The first time he was in her classroom, Anderson said the shooting lasted seconds. He left and returned twice before taking his own life. Police were in her classroom in about 12 minutes. 

When the SWAT team entered, Anderson thought it was strange that the lead officer’s first words were, “We have a lot of blacks in here.” Per SWAT tactical code, civilians are one of four colors: green (alive, uninjured), yellow (injured, non-life threatening), red (critically injured), and black (deceased). 

Two steps into the room, the officer had assessed that the assailant had taken out more than half of the room. 

A couple of classrooms faired better because they were able to barricade the door to their classrooms. Two girls from room 205, which Anderson said was a math classroom, walked out into the hallway to quiet what they thought was construction, and were shot at before running back into the classroom. The shooter went for their door, but they had barricaded it from the inside. He shot through the middle of the door, but luckily the students holding the desk in place were not behind the middle of the door. 

When Anderson was finally taken out of the classroom by SWAT she repeatedly told the emergency responders, “Thank you,” not knowing what else to say. 

She said her life is forever changed. Though she got her degree in International Studies, Anderson works now to improve safety at schools with risk prevention and emergency plans programs. 

She has worked with victims from other mass shootings, including survivors or family members of victims from Columbine High School and Sandy Hook Elementary. 
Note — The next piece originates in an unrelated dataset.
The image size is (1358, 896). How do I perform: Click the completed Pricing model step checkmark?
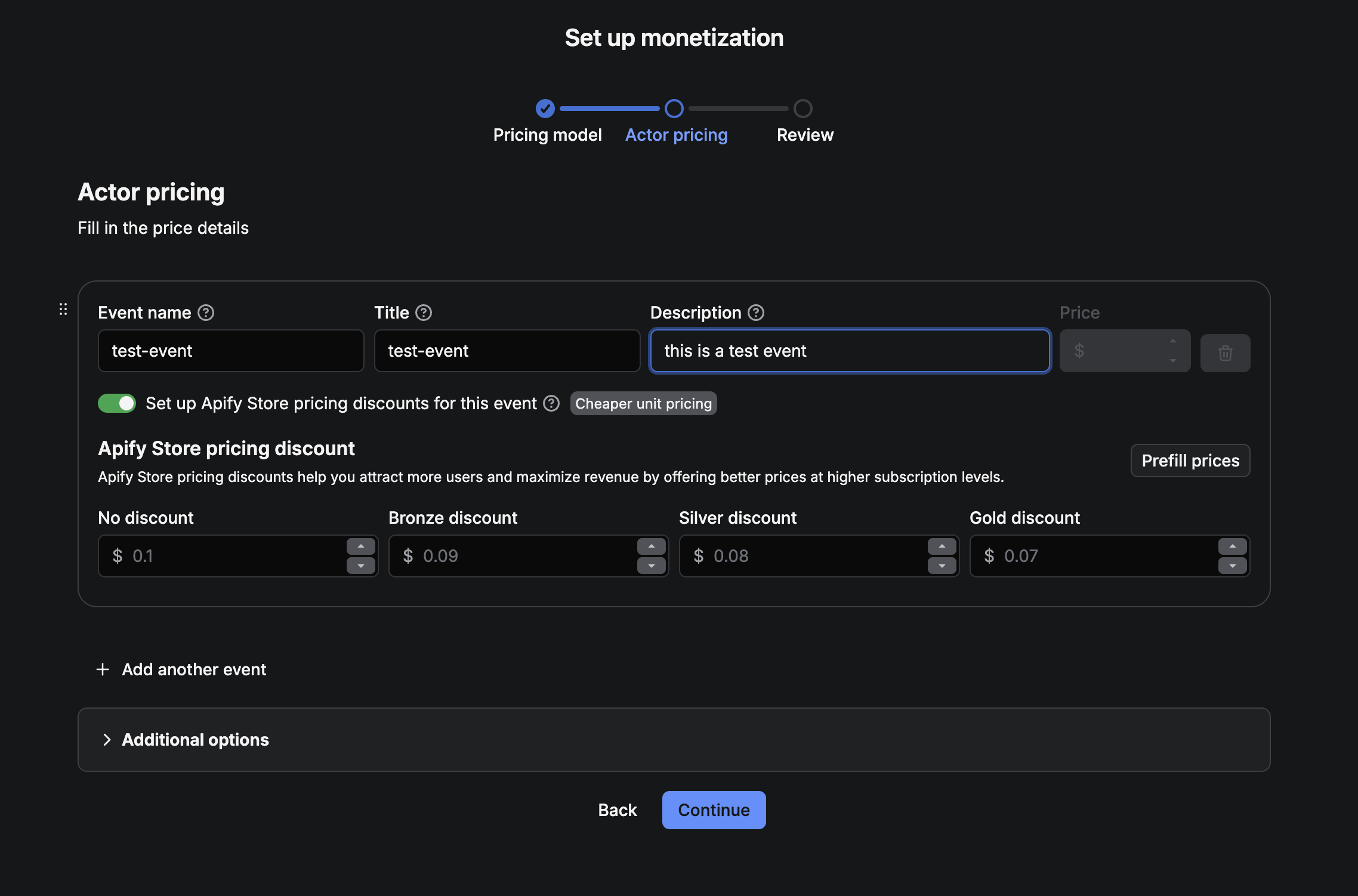(545, 109)
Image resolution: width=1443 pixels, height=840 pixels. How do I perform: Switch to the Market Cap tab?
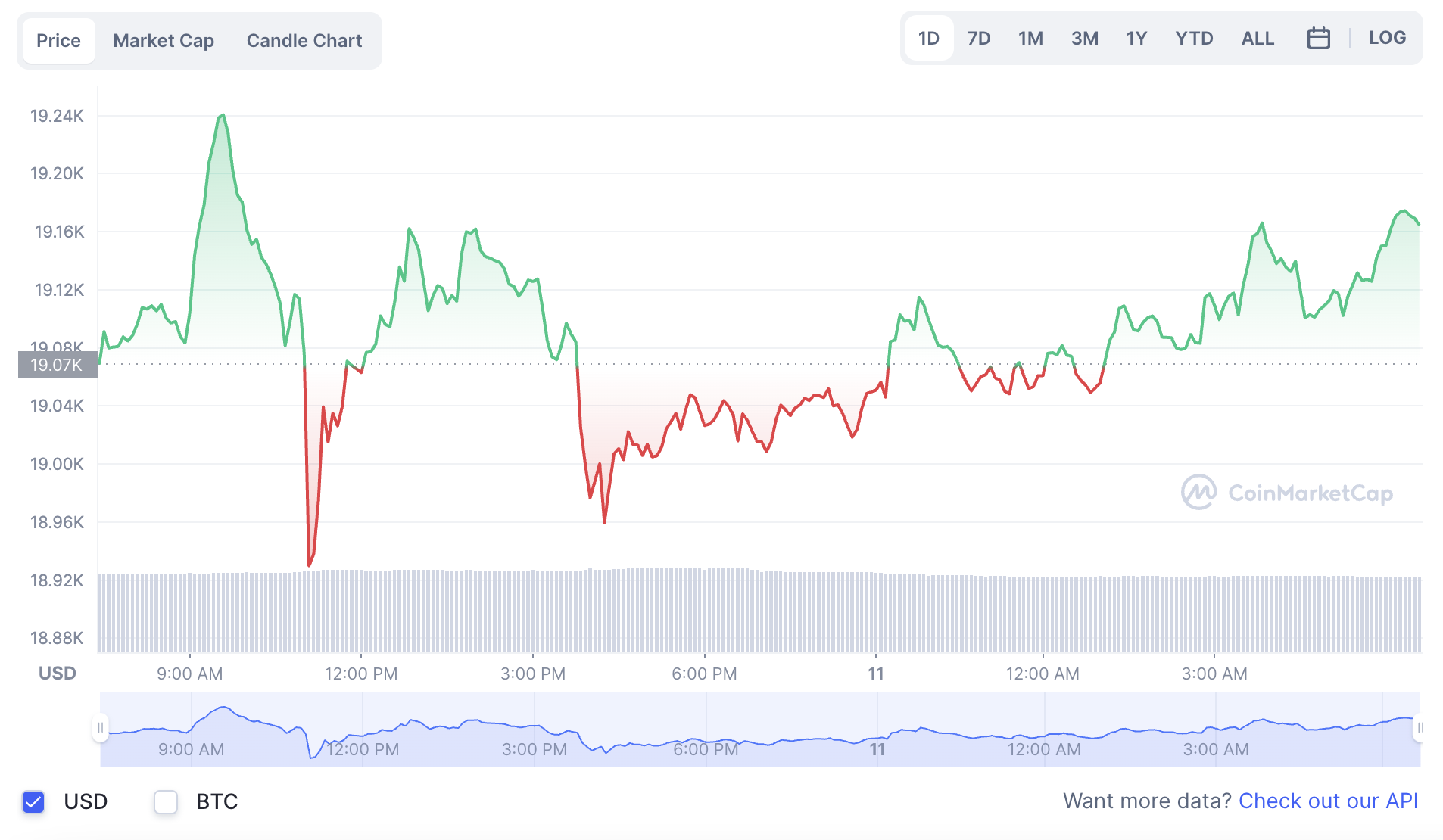[x=164, y=41]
“Each time, even now, when I hear about shootings it takes you back to your experience and you kind of relive it,” Anderson said. “I was motivated to figure out why and how I could prevent the next one from happening.” 

Anderson said her work now is primarily aimed at equipping students and faculty to notice signs in people’s behavior that may signal they are at risk of hurting themselves or others.

Verbalization of threats, even if off-hand, were the first part of the progression toward an attack. Listening to these comments and reporting them to the Community of Concern at UK was her first suggestion to students on how to prepare themselves. 

“The proper response when people see something that’s happened or a mass shooting is to stop and ask themselves, ‘What were the facts, why did this happen, who was this person and was there any information before hand (that suggested why)?” Anderson said. “In most cases, there is always a history and there are always a few people who had information that wasn’t reported.” 

According to Anderson, the Virginia Tech shooter went to a gun range before the shooting and workers at the gun range remembered him because they thought it was strange that he put the targets on the ground instead of at eye level, knowing that the students would be on the ground.

He had been pulled over for a traffic stop a week before the attack. Students acknowledged after the fact that he behaved strangely at parties (stabbing a semi-circle around himself with a knife), and teachers had reported his strange behavior, but didn’t include his name on the reports. 

Anderson talked before a packed crowd at the W. T. Young Library auditorium Wednesday night, and encouraged students to download the LiveSafe app and take a proactive response to her story, by reporting behavior before it becomes a tragic incident.